Fed leaves rates unchanged; closely watching world developments
Federal Reserve officials left interest rates unchanged and said they still expect to raise borrowing costs at a "gradual" pace while watching to see how the global economy and markets impact the U.S. outlook.
The Federal Open Market Committee is "closely monitoring global economic and financial developments and is assessing their implications for the labor market and inflation, and for the balance of risks to the outlook," the central bank said in a statement Wednesday following a two-day meeting in Washington. The Fed omitted a line from the previous statement in December saying the risks to the outlook were "balanced."
Since the Fed raised interest rates last month for the first time in almost a decade, turmoil in financial markets and a dimming of the outlook for global growth have spurred investors to expect a slower rise in borrowing costs. The median projection of policymakers' forecasts in December called for four quarter-point rate increases in 2016; futures markets indicated ahead of the FOMC statement that traders see just one or two hikes coming.
Chair Janet Yellen and her Fed colleagues, explaining their unanimous decision to leave the target range for their benchmark federal funds rate at 0.25 percent to 0.5 percent, said that recent information "suggests that labor market conditions improved further even as economic growth slowed late
last year."
Reiterating the interest-rate outlook from the December statement, the FOMC said Wednesday that it "expects that economic conditions will evolve in a manner that will warrant only gradual increases in the federal funds rate."
Household spending and business fixed investment have been growing at "moderate rates in recent months," the FOMC said, after labeling such gains "solid" in the December statement.

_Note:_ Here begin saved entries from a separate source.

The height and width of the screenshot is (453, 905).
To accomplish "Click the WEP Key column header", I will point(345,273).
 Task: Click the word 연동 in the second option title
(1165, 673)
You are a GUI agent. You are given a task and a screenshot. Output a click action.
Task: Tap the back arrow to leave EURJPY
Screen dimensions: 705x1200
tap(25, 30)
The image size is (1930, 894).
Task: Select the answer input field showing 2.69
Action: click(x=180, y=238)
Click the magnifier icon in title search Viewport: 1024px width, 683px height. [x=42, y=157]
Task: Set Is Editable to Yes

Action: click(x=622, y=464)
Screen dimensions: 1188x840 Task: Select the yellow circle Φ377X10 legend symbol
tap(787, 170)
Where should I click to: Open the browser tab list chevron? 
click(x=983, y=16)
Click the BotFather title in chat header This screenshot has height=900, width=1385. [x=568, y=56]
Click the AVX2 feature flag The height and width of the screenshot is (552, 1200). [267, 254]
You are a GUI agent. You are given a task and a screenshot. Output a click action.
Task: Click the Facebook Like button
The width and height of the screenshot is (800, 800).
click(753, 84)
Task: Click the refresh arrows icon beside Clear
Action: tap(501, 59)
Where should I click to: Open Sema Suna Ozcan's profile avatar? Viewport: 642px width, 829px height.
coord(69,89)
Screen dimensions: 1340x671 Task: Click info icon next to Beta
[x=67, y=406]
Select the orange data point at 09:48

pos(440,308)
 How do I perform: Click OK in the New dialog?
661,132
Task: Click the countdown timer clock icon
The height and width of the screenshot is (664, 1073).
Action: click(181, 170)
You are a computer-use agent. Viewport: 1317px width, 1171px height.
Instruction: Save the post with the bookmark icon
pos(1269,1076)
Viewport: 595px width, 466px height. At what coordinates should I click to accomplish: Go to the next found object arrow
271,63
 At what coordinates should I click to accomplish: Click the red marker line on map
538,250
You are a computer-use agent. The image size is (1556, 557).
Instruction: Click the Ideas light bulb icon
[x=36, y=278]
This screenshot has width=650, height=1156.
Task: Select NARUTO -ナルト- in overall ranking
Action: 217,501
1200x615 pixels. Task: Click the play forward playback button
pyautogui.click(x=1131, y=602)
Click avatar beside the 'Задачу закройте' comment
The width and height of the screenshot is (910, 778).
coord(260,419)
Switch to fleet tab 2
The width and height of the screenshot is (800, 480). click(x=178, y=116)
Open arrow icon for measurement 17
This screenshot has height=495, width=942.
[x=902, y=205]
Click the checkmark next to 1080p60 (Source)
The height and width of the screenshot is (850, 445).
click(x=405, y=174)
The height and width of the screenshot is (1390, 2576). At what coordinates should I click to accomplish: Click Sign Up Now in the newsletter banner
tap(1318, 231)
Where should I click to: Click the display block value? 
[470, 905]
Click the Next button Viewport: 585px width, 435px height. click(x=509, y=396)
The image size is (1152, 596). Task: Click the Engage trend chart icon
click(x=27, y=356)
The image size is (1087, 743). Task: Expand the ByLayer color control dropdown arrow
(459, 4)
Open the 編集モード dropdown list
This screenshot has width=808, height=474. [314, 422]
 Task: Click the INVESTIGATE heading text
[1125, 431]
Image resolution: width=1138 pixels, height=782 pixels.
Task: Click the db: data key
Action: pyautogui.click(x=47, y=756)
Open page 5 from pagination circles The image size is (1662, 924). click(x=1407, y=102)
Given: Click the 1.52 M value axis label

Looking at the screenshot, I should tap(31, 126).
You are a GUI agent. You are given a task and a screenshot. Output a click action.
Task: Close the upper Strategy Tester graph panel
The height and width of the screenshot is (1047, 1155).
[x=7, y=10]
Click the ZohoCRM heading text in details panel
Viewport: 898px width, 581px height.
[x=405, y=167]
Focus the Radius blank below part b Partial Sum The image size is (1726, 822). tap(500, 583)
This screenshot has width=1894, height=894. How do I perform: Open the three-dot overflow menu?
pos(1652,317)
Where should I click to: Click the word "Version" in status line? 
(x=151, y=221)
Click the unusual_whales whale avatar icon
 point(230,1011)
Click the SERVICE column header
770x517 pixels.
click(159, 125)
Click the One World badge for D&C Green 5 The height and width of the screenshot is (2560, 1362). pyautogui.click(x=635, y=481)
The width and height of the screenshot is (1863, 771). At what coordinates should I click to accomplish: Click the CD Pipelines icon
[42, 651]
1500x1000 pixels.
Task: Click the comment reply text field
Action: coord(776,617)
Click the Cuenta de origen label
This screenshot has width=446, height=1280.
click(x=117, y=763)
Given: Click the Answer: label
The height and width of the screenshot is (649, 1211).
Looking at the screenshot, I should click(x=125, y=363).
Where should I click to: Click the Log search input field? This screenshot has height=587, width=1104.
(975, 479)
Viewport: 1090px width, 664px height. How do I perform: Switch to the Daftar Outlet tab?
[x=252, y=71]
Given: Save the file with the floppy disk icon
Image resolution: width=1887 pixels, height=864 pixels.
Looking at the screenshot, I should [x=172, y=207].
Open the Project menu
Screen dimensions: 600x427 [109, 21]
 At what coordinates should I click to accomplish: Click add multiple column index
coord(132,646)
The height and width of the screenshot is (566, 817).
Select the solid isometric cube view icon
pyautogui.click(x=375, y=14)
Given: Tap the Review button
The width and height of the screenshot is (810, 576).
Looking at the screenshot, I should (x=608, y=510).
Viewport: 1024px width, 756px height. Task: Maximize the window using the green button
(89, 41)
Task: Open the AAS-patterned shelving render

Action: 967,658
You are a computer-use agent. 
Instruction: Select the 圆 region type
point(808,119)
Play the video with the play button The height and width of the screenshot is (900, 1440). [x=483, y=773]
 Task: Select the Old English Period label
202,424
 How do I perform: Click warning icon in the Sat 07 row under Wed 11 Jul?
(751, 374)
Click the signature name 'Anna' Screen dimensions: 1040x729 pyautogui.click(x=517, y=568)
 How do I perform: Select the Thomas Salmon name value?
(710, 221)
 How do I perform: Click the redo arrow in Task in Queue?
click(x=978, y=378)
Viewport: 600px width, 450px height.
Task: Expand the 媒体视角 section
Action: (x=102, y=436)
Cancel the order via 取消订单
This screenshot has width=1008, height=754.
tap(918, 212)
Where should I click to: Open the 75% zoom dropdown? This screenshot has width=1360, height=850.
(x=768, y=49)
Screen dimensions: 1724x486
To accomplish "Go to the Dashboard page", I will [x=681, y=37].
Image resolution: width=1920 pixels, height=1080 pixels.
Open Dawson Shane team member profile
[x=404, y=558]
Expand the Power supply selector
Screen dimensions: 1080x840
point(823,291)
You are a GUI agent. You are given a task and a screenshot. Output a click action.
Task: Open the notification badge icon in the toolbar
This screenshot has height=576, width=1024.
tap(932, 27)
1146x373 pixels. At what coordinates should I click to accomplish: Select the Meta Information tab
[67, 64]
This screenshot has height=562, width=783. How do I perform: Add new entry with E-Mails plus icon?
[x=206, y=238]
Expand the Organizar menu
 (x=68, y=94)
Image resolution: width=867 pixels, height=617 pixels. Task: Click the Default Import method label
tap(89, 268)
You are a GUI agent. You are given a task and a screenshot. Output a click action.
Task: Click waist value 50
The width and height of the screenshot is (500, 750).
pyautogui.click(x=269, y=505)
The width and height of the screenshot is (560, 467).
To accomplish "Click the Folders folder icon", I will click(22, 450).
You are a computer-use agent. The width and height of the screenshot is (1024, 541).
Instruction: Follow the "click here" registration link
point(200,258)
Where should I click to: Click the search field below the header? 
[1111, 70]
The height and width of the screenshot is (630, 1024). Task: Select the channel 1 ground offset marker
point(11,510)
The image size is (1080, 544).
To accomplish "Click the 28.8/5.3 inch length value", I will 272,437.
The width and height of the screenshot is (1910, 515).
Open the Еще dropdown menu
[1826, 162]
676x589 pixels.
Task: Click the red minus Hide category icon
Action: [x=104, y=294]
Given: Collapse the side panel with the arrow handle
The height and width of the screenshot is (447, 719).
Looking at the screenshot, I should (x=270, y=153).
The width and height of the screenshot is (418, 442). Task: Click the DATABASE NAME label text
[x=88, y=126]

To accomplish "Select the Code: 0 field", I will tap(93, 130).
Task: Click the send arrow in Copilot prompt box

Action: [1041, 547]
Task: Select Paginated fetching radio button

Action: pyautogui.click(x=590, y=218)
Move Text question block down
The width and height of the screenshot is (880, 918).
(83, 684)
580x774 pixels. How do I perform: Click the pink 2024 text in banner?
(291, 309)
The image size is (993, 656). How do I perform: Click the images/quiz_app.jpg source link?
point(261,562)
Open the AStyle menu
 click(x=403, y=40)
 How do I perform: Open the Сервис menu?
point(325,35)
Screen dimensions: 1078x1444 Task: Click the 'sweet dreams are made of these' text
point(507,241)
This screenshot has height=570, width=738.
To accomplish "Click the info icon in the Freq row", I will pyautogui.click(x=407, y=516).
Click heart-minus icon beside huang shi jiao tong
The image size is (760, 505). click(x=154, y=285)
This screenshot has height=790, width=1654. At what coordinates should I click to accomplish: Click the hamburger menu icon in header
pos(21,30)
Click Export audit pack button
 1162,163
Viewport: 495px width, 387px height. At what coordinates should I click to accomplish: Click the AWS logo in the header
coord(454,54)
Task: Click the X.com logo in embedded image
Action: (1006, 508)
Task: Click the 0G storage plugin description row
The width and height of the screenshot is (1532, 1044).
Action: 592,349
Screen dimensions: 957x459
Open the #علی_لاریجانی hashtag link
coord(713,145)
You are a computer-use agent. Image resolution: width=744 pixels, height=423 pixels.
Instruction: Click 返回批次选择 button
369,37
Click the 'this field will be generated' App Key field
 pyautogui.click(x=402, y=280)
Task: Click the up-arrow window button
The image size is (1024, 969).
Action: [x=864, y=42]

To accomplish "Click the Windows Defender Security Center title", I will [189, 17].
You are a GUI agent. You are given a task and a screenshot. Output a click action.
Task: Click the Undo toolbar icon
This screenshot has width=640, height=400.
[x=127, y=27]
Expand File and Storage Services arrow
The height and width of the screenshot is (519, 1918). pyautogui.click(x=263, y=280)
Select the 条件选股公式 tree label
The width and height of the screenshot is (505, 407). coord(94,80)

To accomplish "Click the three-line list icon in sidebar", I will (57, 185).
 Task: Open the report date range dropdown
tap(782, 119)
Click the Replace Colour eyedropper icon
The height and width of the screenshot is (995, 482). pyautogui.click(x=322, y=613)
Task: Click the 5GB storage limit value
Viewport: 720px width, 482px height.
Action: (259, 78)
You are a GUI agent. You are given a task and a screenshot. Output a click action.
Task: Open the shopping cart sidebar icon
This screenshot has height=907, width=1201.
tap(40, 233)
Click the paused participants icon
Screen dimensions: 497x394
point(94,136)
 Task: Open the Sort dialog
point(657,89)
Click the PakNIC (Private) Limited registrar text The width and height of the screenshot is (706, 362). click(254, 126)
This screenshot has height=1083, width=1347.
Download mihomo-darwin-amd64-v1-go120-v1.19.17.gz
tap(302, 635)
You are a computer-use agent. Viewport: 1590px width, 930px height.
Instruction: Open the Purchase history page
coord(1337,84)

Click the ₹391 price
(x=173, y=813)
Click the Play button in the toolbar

The Fed stuck to its projection that the pace of price gains will rise to 2 percent over the medium term, but stated that inflation "is expected to remain low in the near term, in part because of the further declines in energy prices."
Market-based measures of inflation expectations have "declined further," while survey-based measures were "little changed" in recent months, the FOMC said.
Yellen won't hold a post-meeting press conference and isn't scheduled to speak publicly until she appears before the House Financial Services Committee on Feb. 10 to deliver the Fed's semi-annual monetary policy report to Congress.
Since the FOMC met Dec. 15-16, the U.S. labor market showed more of the improvement that encouraged the Fed to raise interest rates. Employers added 292,000 new jobs in December, bringing the 2015 total to 2.65 million. Wages also showed tentative signs of accelerating, providing good news for a Fed hoping to see inflation move closer to its 2 percent target this year.
Global stocks, however, have had their worst start to any year, dropping 8 percent, spooked by the slowing of China's economy and perhaps by a delayed response to the end of near-zero interest rates in the United States.